Return each line of the listing that contains the string "pixels".

▽

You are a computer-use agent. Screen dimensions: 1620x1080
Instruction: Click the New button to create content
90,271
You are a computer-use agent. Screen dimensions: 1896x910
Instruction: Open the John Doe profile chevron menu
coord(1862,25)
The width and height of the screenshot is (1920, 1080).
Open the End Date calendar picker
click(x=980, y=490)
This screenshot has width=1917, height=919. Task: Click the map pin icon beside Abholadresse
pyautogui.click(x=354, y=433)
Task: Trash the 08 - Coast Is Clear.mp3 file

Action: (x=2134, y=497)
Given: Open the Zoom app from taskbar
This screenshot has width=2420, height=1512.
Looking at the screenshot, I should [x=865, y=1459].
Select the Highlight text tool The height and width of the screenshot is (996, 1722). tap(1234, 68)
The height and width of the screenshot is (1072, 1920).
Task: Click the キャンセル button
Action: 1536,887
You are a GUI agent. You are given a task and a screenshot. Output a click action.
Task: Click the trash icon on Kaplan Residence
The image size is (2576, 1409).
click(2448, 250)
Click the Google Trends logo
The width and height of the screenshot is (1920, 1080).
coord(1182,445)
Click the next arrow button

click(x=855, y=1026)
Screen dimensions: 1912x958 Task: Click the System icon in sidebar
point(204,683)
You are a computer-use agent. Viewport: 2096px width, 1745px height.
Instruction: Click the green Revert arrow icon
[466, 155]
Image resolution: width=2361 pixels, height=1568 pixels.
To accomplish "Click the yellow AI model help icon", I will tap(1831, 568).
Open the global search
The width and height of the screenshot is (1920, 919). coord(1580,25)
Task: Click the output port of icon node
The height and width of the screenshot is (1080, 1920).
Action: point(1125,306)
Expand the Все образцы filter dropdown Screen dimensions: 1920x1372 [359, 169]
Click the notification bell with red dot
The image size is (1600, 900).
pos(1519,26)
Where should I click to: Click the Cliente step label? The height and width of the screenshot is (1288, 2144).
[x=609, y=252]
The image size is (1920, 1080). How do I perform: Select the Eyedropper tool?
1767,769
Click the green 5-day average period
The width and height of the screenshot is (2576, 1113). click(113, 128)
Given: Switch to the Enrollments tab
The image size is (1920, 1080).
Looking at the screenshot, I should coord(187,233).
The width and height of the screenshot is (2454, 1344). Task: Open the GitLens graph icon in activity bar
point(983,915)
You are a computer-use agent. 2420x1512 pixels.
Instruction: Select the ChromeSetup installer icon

△

(Response area):
Image resolution: width=2361 pixels, height=1568 pixels.
You are a computer-use agent. 2420x1512 pixels.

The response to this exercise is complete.